NCR’s Excellent ‘All in the Timing’ Fêtes the Genius of David Ives

From left, Christian Pedersen, David McBean, Omri Schein (as Philip Glass), Noelle Marion, Taylor Renee Henderson and Uma Incrocci assume the eccentric mien at North Coast Repertory Theatre. Photo by Aaron Rumley.

On one front, mainstream American satire’s loss was theater’s gain during the late 20th century. You could see it coming amid the foothold playwright David Ives would create with his short-form scripts — his sense of wordplay and his insights into the human condition are an unbeatable combination.

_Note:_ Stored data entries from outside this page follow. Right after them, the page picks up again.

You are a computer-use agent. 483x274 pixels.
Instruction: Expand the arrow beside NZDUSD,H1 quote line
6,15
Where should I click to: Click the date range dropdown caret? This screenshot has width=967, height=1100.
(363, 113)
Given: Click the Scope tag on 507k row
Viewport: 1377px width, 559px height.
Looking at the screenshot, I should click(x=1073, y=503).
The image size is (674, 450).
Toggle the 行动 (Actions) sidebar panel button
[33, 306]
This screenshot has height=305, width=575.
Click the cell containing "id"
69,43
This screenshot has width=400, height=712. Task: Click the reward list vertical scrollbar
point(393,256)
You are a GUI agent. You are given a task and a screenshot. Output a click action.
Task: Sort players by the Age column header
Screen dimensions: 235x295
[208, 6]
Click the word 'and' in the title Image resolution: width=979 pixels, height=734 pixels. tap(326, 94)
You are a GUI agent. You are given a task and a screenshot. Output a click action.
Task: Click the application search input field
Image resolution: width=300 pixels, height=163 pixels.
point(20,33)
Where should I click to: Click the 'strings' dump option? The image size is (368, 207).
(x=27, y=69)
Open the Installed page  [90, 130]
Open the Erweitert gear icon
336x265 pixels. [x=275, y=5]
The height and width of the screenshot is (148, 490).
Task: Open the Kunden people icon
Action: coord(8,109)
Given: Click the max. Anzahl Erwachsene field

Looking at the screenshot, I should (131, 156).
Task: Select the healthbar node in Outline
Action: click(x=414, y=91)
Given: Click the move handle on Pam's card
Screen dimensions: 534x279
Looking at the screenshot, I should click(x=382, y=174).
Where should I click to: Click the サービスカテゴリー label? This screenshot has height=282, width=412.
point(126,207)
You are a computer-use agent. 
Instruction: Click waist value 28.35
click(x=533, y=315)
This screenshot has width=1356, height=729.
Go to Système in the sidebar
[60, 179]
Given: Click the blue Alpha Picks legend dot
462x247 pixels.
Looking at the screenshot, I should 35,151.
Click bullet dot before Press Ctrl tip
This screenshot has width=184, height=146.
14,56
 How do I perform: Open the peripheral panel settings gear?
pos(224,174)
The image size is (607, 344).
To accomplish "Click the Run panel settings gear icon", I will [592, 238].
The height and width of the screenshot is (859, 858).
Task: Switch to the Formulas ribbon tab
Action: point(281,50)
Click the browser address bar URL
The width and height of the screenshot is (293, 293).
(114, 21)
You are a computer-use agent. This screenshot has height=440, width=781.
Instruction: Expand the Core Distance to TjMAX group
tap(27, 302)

If he’d wanted, he could have become a star reporter and commentator, taking his rightful place among the Dorothy Parkers and Art Buchwalds of the world.

Nah. Instead, we have great stuff like All in the Timing, a series of six 15-minute plays that reflect Ives’ absurdist acumen and his delight in exploration of the American moré. The original 1993 off-Broadway piece featured six stories; host North Coast Repertory Theatre has chosen to exchange ‘‘The Philadelphia’’ for an addition — ‘‘Foreplay, or the Art of the Fugue’’ (leave it to Ives to skewer the folly behind putt-putt golf and rumors about a race of dwarves that once covered the earth).

‘Go!! Go! Go! Go! … Philip! Glass! Is! A! Loaf! Of! Bread!’

Beyond that, North Coast’s six stage personnel and director David Ellenstein tear into Ives’ material as if they’d written it themselves.

Remember the saw about the chimpanzees that under the right conditions could be expected to eventually retype Hamlet word for word? Ives takes the idea literally in his ‘‘Words, Words, Words’’ — three chimps named after renowned authors (Omri Schein, David McBean and Uma Incrocci) sally about the pointlessness of it all while reserving the right to admire their handiwork (‘‘I like the ‘ffft, ffft, ffft,’’’ one says; ‘‘Yeah, kind of onomatopoeic,’’ agrees another).

‘‘Philip Glass Buys a Loaf of Bread,’’ which has taken on a life of its own on the collegiate theater level, features Schein as the so-called minimalist composer (Glass has 12 symphonies to his real-life credit) who seeks a bakery’s staple item in vain. The bread could be construed as Glass’ quest for romantic happiness, but the insanely staccato language gives rise to second thoughts (i.e., ‘‘Go!! Go! Go! Go!. . . Philip! Glass! Is! A! Loaf! Of! Bread!’’).

Then there’s the show-closing ‘‘Variations on the Death of Trotsky,’’ wherein the Marxist revolutionary’s head sports the clunky mountain climber’s ax that accompanied him in death in 1940 over 36 hours’ time (hint: The script’s one giant sight sketch; Trotsky dies a million times, and he was actualy killed with an ice pick, formidable though it was).

According to David Ives, if Leon Trotsky’s assassination isn’t funny, then nothing is. Public media image.

The unlikely romance on the heels of a commercial con game in ‘‘The Universal Language’’; life’s linguistic twists and turns amid a simple bell-ring cue in ‘‘Sure Thing’’; the playwright’s lifelong expertise in rhythmic concoction (he wrote his first play at age 9): Noelle Marion, Christian Pedersen and Taylor Renee Henderson join the other three performers in a symphony of worldviews on the public condition atop Marty Burnett’s secondhand set (heh-heh), in Elisa Benzoni’s distortional costumes and astride Matthew Novotny’s lights and Aaron Rumley’s sound.

Indeed, ‘‘symphony’’ is less a figure of speech here. A sea of information attests to the idea that we’re hard-wired for music, with its colossal rhythmic spectrum and richness of subtext — and whether he knows it or not, Ives (who’s worked in musical theater for 25 years) has capitalized on this preoccuptation, to the extent that The New York Times has dubbed him a ‘‘maestro’’ of the short form.

But in an interview with Charlie Rose, the native Chicagoan assumed a professor’s guise in explaining his affinity for written humor. ‘‘Intellectual content is fine,’’ he said, ‘‘but a really good original joke is a very rare thing, and so I go mining for those things more than anything else. . . To be serious about serious subjects is somehow redundant, I guess.’’

That’s an enormously refreshing equation, one that now has North Coast’s horses behind it. Please do see this funny, exuberant piece, whose eccentricities somehow sanction our own.

This review is based on the performance of April 18. All in the Timing runs through May 5 at North Coast Repertory Theatre, 987-D Lomas Santa Fe Drive, Solana Beach. By popular demand, a matinee will be mounted at 2 p.m. Wednesday, May 1. $44-$49. northcoastrep.org, 858-481-1055.